Bekannte Brecht-Schauspielerin Käthe Reichel ist tot

Brecht-Interpretin und Geliebte, politische Aktivistin in der DDR und in der Bundesrepublik: Käthe Reichel verkörperte große Frauengestalten auf der Bühne, in Film und Fernsehen - und zeigte auch privat Courage. Nun ist die Schauspielerin im Alter von 86 Jahren gestorben.

Käthe Reichel, 2007 in Leipzig: Große deutsche Darstellerin
dapd

Käthe Reichel, 2007 in Leipzig: Große deutsche Darstellerin


Hamburg/Berlin - Käthe Reichel, Brecht-Schülerin und eine der bekanntesten Schauspielerinnen der Nachkriegszeit, ist tot. Sie starb in der Nacht zu Freitag im Brandenburgischen Buckow im Alter von 86 Jahren. Das teilte der Eulenspiegel-Verlag mit.

Käthe Reichel wurde 1926 in Berlin geboren. Ihre schauspielerische Karriere begann Reichel an Theatern in Greiz, Gotha und Rostock, bevor sie 1950 ans Berliner Ensemble kam, dort unter Bertolt Brecht viele wichtige Rollen spielte (so in "Die Heilige Johanna der Schlachthöfe") - und die Geliebte des Dichters und Dramatikers wurde.

Ab 1961 wirkte Reichel am Deutschen Theater in Berlin, später stand sie auch in der Bundesrepublik, unter anderem in Hamburg und Stuttgart auf der Bühne.

Immer wieder hat sich Käthe Reichel politisch engagiert: 1976 gehörte sie zu den Unterzeichnern des Offenen Briefes gegen die Ausbürgerung Wolf Biermanns aus der DDR. 1989 beteiligte sie sich an den Protesten gegen das SED-Regime und hielt auf der historischen Demonstration auf dem Berliner Alexanderplatz eine Rede für Freiheit und Demokratie. Nach der Wende schrieb sie an die Treuhand-Chefin Birgit Breuel: "Geben Sie Ihren entsetzlichen Job auf, der Millionen in die Unfreiheit, in die Arbeitslosigkeit zwingt"

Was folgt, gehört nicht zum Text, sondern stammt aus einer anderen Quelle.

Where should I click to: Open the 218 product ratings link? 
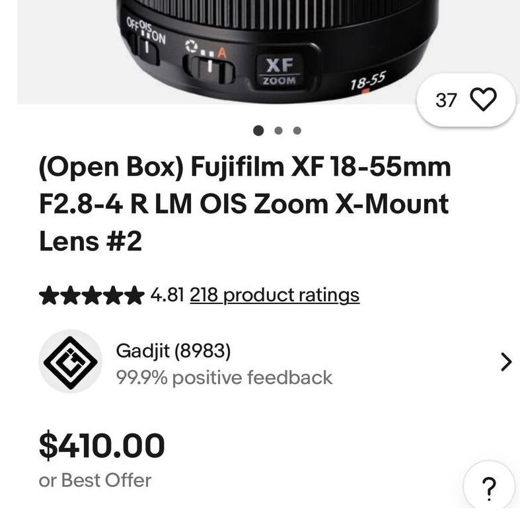point(274,295)
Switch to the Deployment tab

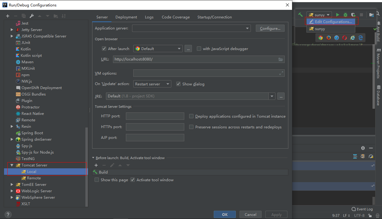(x=126, y=17)
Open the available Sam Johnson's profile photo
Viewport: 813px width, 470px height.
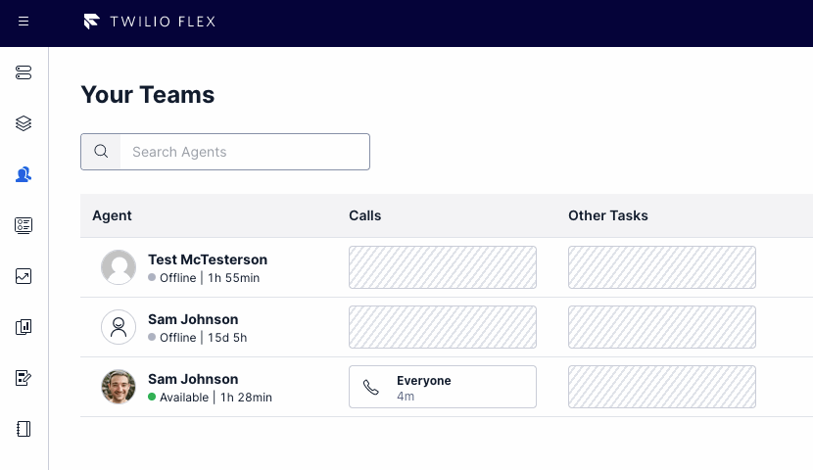click(119, 387)
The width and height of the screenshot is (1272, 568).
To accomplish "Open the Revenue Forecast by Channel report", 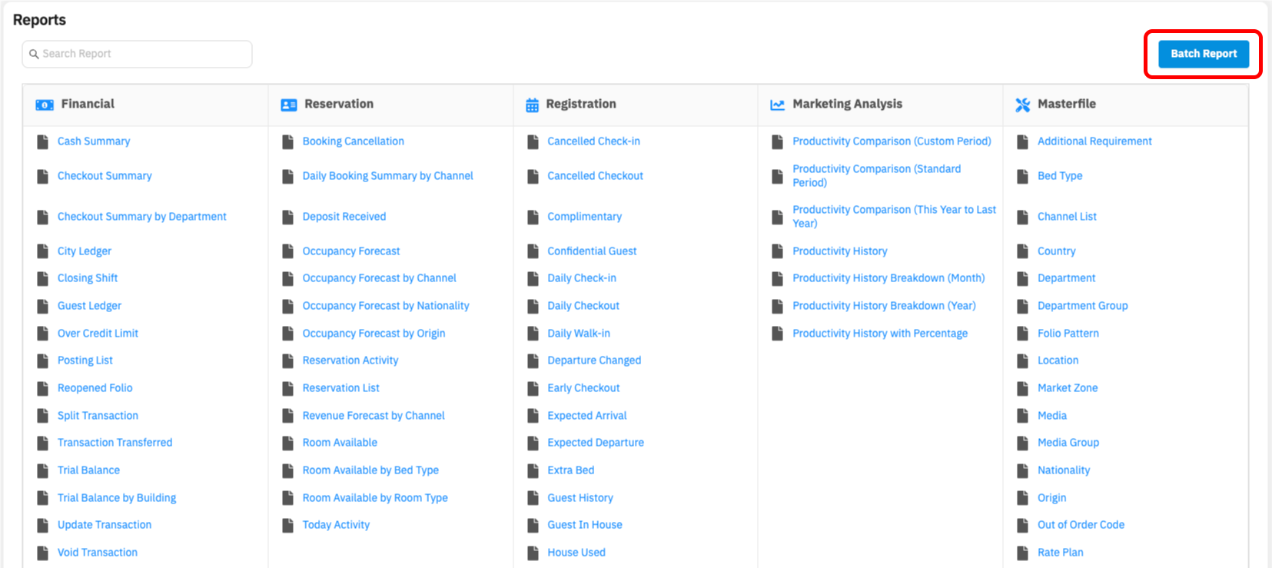I will coord(373,416).
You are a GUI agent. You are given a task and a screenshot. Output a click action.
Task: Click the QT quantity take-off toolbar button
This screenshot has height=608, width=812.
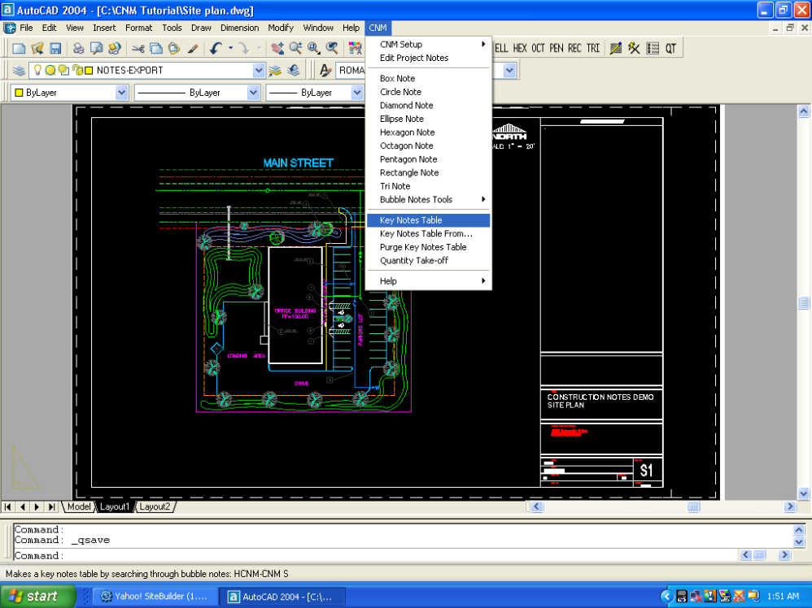click(x=670, y=49)
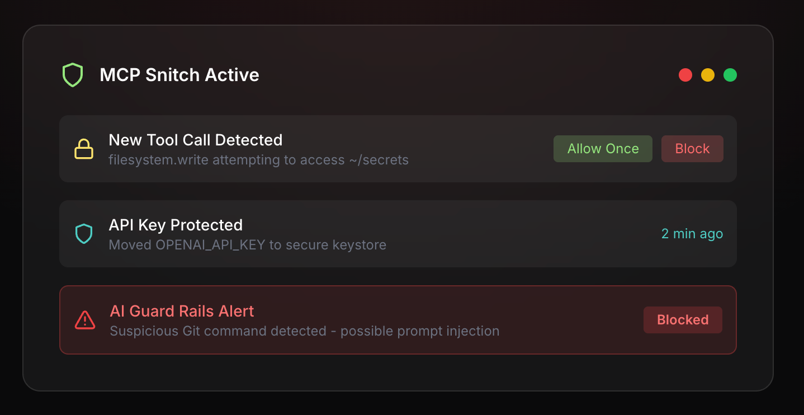Screen dimensions: 804x415
Task: Click the "possible prompt injection" text
Action: pos(420,331)
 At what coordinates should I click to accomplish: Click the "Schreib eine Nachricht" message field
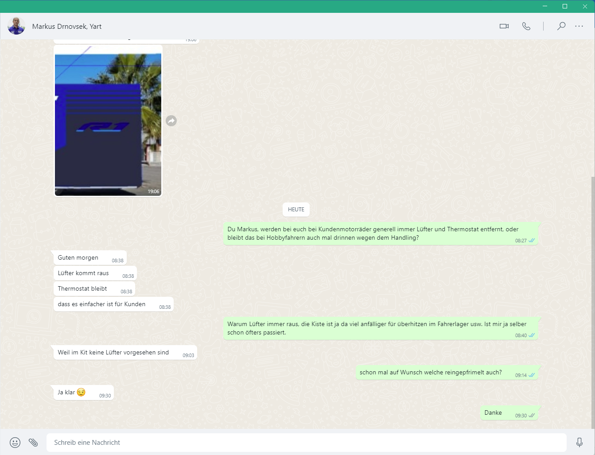click(x=306, y=442)
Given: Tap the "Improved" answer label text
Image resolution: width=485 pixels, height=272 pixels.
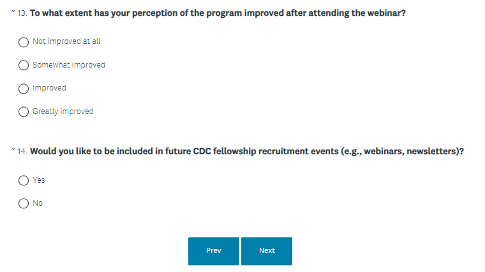Looking at the screenshot, I should 49,88.
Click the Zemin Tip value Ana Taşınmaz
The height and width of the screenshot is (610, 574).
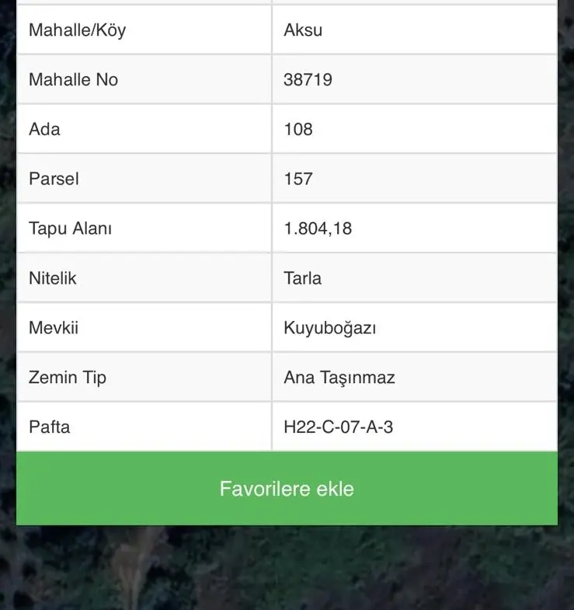339,378
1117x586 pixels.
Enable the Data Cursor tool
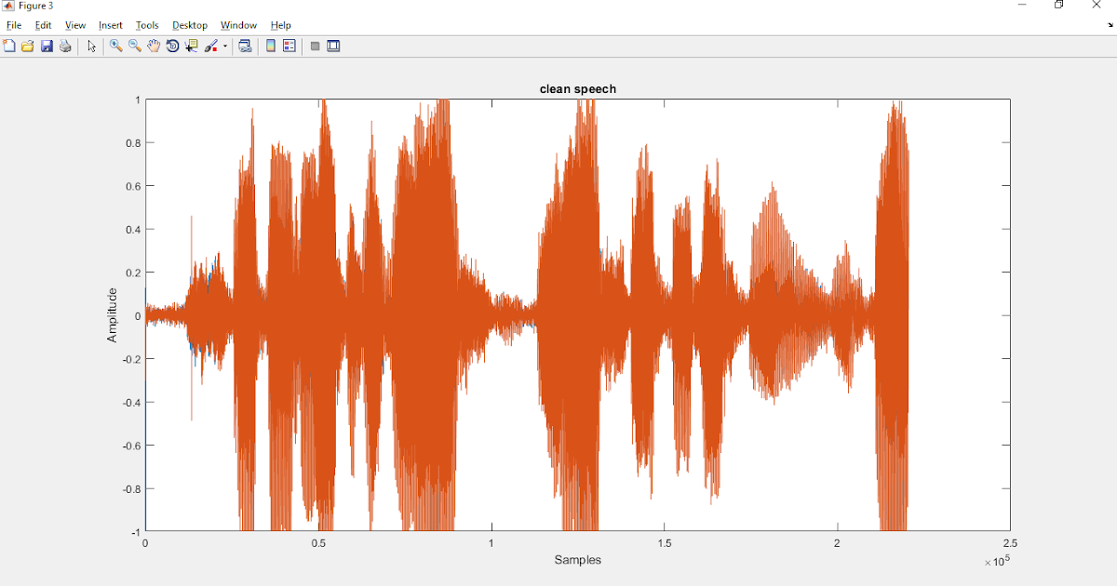191,46
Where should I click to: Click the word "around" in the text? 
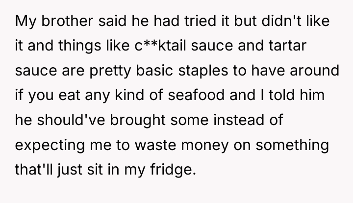click(314, 70)
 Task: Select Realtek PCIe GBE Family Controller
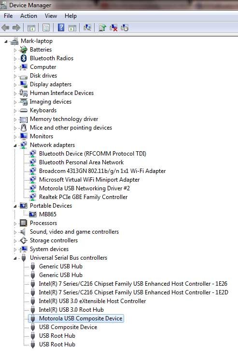coord(83,197)
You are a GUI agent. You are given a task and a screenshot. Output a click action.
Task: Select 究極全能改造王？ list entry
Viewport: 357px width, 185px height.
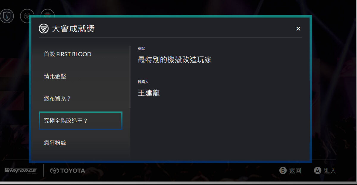(81, 121)
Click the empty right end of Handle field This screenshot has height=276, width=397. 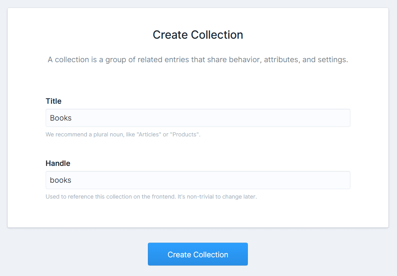click(x=333, y=180)
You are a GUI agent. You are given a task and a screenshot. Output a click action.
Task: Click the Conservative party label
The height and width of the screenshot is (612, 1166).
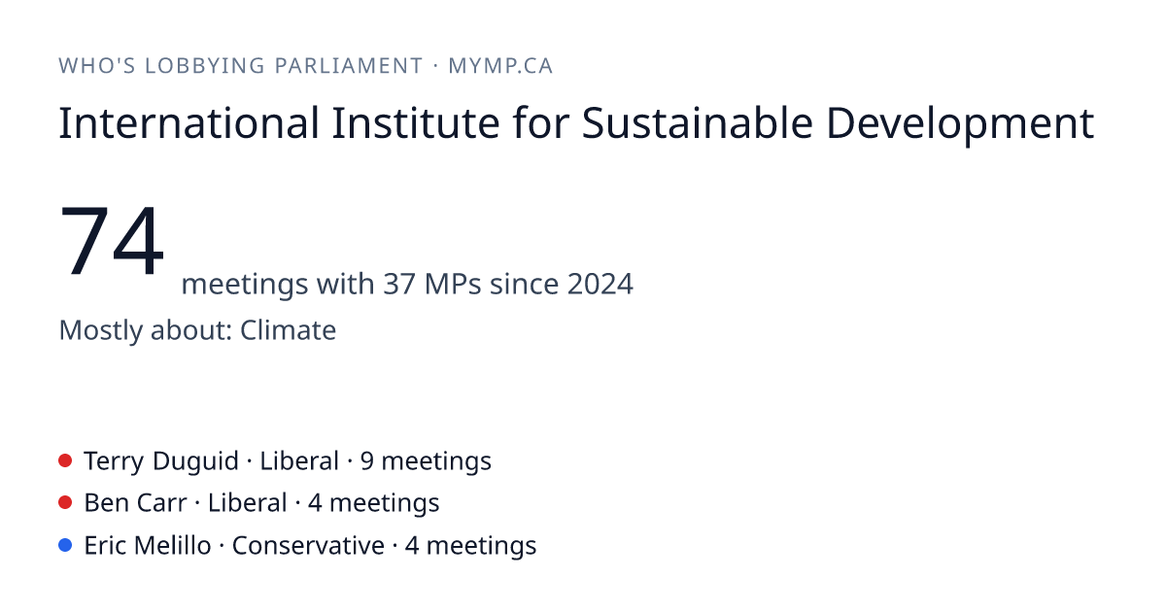click(x=308, y=546)
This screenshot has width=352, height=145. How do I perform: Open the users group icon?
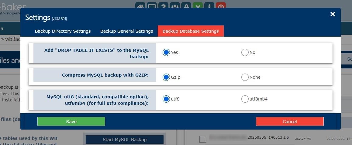(175, 6)
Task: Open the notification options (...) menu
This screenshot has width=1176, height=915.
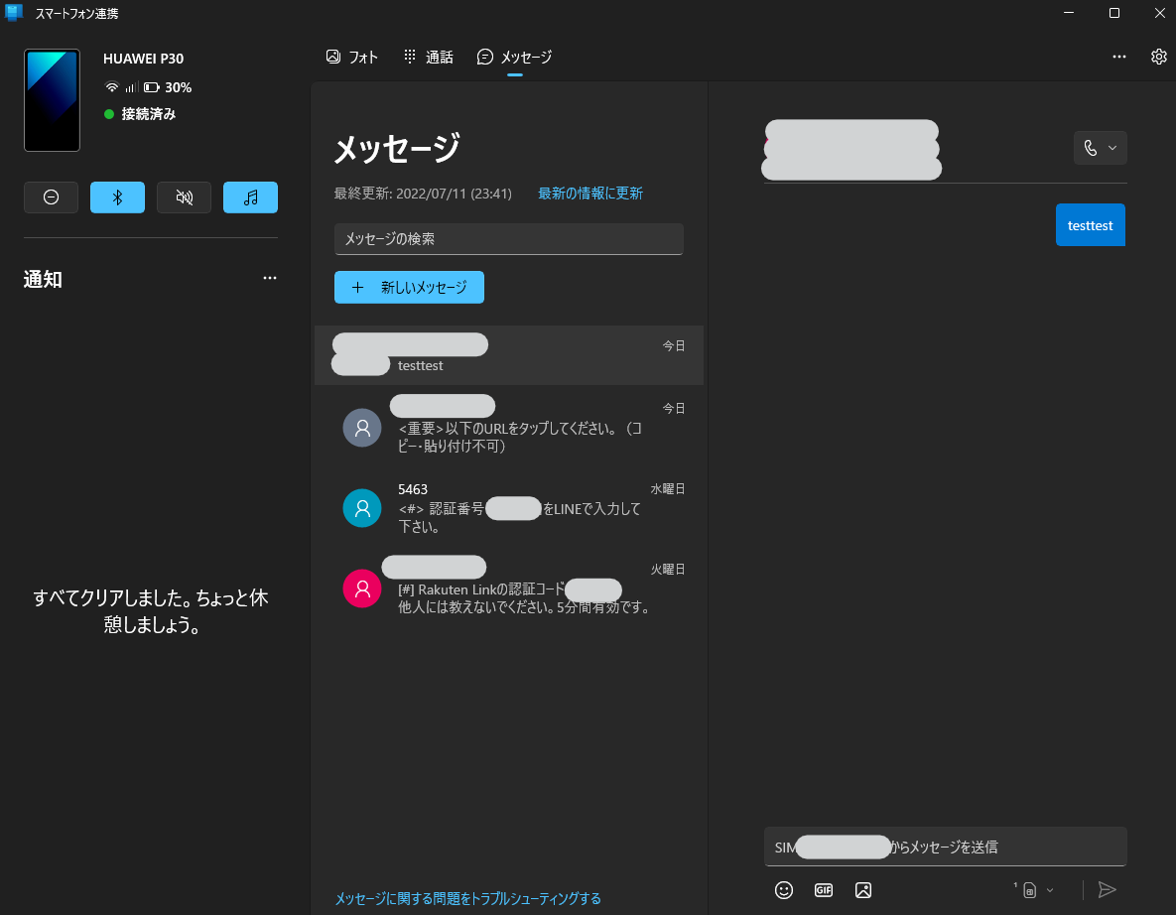Action: pos(270,278)
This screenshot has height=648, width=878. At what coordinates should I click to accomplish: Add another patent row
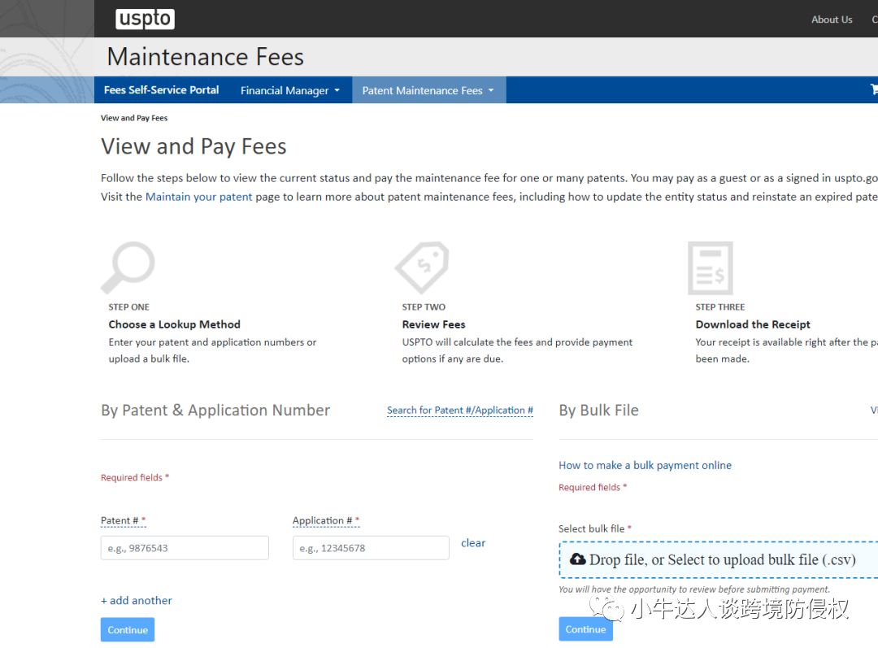pos(137,600)
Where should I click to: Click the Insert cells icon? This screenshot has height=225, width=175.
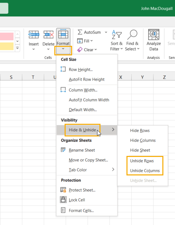point(33,35)
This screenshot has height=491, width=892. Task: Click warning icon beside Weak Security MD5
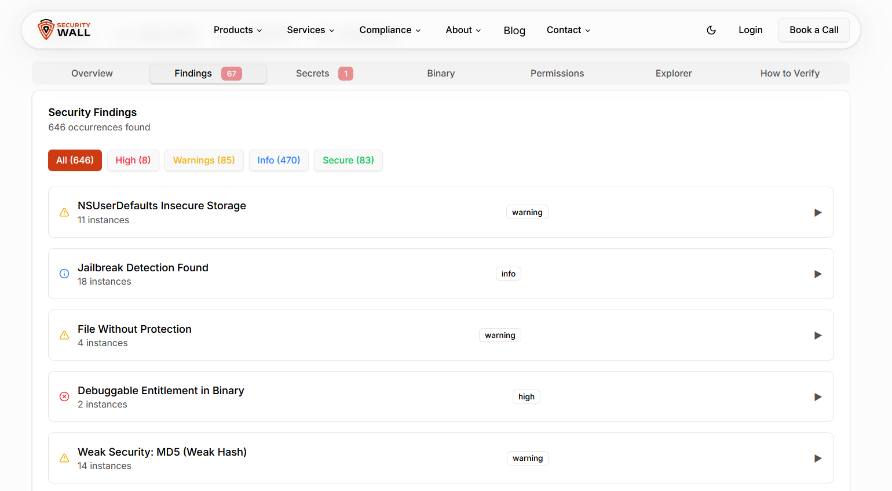64,459
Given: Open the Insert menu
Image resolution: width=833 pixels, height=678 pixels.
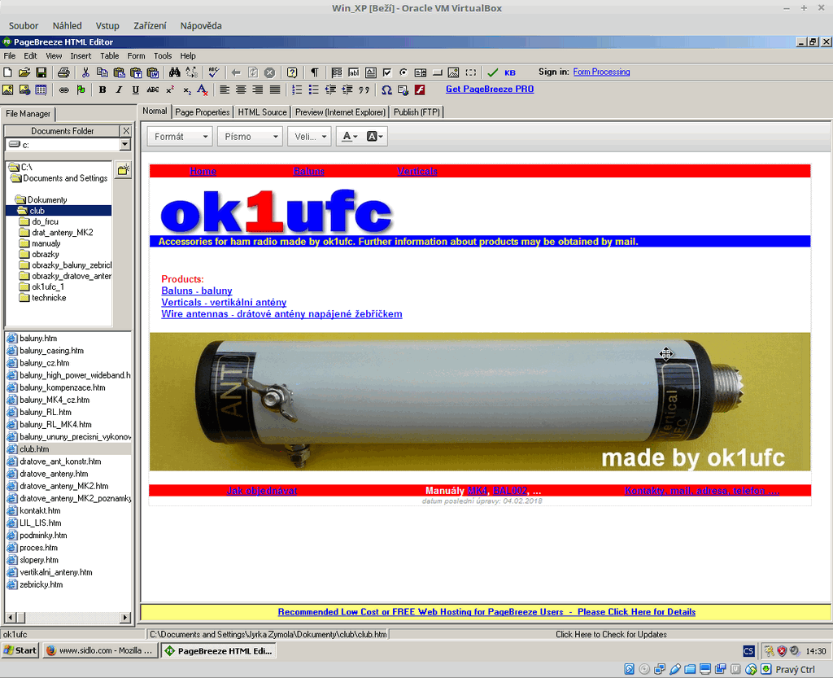Looking at the screenshot, I should pyautogui.click(x=81, y=56).
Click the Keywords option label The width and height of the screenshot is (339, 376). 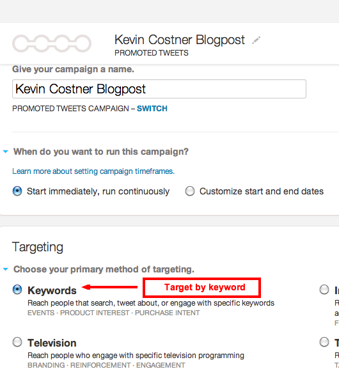coord(52,290)
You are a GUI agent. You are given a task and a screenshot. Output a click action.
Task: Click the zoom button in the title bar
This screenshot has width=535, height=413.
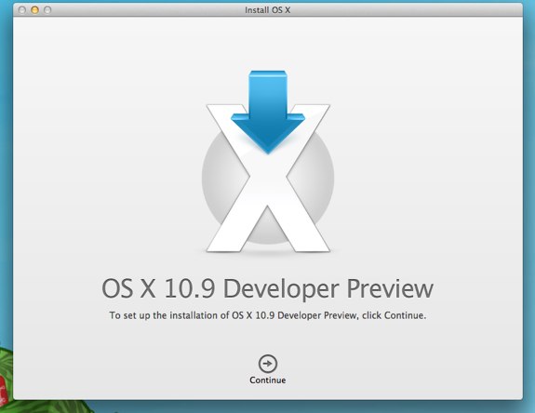47,10
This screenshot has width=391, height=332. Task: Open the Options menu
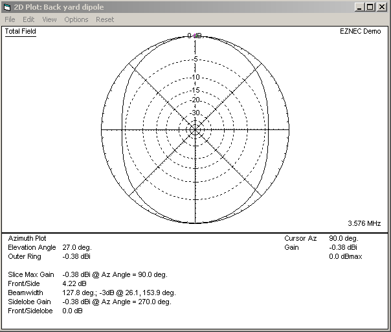[x=76, y=19]

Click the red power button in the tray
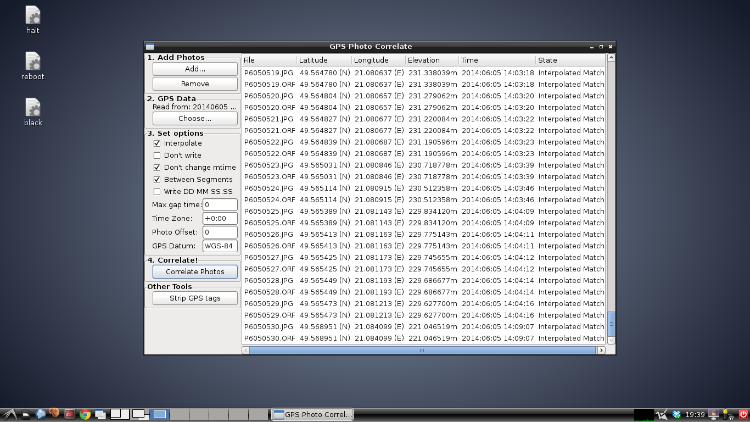(x=743, y=414)
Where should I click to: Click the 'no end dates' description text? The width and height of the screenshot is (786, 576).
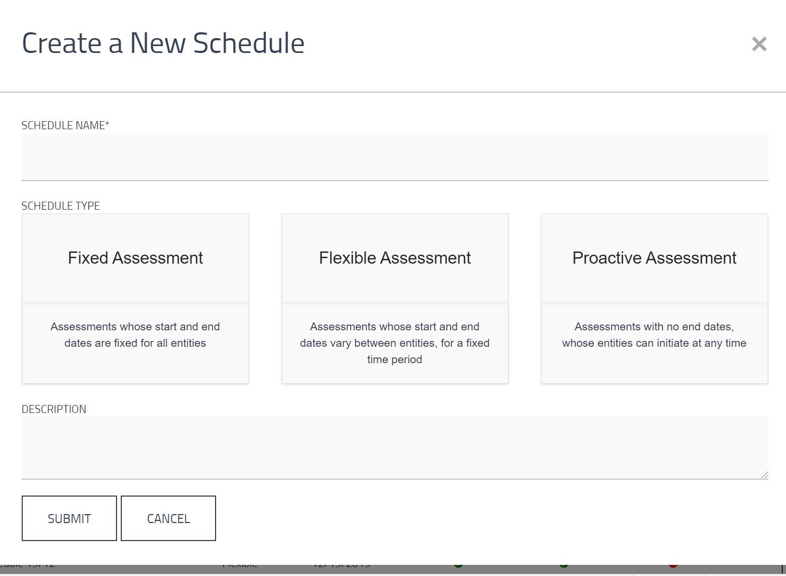654,335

Immer wieder arbeitete Reichel auch für Film und Fernsehen. So war sie 1973 im Defa-Klassiker "Die Legende von Paul und Paula" zu sehen und 1998 in der ARD-Verfilmung von Erwin Strittmatters "Der Laden". 2006 erschien ihr Erinnerungsbuch "Windbriefe an den Herrn b. b.".